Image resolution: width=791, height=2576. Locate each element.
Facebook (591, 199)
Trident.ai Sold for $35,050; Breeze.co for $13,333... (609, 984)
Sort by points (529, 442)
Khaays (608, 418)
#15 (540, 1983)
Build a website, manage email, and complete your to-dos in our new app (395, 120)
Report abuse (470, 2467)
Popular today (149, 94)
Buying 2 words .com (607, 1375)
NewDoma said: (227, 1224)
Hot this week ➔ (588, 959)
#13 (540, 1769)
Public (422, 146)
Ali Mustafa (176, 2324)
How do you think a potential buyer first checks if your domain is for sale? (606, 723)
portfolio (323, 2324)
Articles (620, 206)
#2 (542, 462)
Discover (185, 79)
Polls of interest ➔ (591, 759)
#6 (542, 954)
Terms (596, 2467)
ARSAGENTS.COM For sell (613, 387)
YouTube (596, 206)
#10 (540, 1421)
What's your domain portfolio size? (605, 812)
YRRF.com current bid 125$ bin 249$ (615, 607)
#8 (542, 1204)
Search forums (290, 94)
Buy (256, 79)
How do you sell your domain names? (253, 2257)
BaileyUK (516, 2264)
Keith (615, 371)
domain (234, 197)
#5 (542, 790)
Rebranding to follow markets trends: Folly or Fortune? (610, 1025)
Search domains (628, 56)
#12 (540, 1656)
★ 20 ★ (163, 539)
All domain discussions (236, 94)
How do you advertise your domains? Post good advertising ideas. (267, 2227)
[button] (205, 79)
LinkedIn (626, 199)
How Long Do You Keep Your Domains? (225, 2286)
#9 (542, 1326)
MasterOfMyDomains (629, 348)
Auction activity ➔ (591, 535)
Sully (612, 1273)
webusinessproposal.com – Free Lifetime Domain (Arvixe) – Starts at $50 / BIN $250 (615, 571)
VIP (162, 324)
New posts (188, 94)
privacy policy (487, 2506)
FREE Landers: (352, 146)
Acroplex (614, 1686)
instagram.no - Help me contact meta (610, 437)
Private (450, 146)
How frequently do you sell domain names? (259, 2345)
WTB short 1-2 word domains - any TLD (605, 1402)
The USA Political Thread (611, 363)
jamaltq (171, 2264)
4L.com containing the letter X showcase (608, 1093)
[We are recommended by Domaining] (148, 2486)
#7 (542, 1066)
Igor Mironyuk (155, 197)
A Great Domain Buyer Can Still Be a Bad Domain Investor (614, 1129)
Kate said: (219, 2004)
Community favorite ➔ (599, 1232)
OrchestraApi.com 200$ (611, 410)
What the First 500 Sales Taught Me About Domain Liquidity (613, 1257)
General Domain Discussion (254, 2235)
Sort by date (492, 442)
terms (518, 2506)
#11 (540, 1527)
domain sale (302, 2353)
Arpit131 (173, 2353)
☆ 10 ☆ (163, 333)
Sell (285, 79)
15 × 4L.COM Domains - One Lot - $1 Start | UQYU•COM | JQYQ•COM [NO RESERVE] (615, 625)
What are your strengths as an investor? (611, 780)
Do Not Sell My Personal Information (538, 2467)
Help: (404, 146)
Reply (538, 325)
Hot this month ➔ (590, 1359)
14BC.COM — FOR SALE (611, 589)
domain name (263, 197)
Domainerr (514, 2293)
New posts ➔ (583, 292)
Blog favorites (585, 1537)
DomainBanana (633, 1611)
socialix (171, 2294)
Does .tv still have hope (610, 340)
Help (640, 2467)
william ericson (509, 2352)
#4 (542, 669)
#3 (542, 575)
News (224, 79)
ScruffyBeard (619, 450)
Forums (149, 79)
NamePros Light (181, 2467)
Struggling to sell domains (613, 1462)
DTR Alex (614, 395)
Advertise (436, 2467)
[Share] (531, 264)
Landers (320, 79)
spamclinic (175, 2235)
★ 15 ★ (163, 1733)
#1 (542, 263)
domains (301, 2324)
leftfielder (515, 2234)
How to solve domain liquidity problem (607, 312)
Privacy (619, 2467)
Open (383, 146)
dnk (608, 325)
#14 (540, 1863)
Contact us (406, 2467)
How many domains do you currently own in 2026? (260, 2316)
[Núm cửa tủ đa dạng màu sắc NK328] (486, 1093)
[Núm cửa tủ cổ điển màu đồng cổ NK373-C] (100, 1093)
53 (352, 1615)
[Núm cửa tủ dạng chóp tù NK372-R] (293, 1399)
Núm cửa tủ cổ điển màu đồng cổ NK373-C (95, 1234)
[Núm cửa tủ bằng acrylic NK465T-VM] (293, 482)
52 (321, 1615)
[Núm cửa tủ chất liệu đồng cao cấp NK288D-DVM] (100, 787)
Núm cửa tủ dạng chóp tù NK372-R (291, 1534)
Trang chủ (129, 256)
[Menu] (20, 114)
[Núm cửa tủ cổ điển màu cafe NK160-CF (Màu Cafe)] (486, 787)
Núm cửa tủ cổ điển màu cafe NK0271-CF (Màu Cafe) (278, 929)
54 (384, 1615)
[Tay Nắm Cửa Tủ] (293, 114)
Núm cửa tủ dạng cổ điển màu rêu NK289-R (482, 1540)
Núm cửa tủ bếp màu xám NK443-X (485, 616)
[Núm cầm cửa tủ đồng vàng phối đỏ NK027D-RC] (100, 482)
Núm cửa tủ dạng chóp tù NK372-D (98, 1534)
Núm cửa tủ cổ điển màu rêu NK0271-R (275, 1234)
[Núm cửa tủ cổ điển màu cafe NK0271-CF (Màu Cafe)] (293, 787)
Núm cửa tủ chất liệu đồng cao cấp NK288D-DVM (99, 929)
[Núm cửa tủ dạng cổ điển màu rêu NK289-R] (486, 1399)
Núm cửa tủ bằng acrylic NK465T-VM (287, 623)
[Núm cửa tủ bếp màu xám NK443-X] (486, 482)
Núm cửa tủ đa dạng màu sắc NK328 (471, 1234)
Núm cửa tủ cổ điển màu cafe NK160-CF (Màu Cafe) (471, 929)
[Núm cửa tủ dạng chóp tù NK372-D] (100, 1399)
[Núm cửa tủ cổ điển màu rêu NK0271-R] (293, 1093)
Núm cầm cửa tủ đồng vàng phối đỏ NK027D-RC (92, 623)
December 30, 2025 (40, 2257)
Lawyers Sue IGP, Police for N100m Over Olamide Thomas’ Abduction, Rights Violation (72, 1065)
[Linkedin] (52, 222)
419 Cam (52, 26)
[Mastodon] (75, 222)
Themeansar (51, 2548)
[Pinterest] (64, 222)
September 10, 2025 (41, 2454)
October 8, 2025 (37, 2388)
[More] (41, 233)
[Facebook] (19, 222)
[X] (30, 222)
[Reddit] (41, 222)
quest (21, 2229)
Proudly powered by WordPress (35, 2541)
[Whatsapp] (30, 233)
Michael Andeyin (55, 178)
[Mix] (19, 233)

================

YOUR TASK:
Look above for the line with "#14 (540, 1863)" and the line with "[Núm cửa tủ dạng chóp tù NK372-R] (293, 1399)". Retype those two lines and every line between them exactly, adding nothing.

RESULT:
#14 (540, 1863)
Contact us (406, 2467)
How many domains do you currently own in 2026? (260, 2316)
[Núm cửa tủ đa dạng màu sắc NK328] (486, 1093)
[Núm cửa tủ cổ điển màu đồng cổ NK373-C] (100, 1093)
53 (352, 1615)
[Núm cửa tủ dạng chóp tù NK372-R] (293, 1399)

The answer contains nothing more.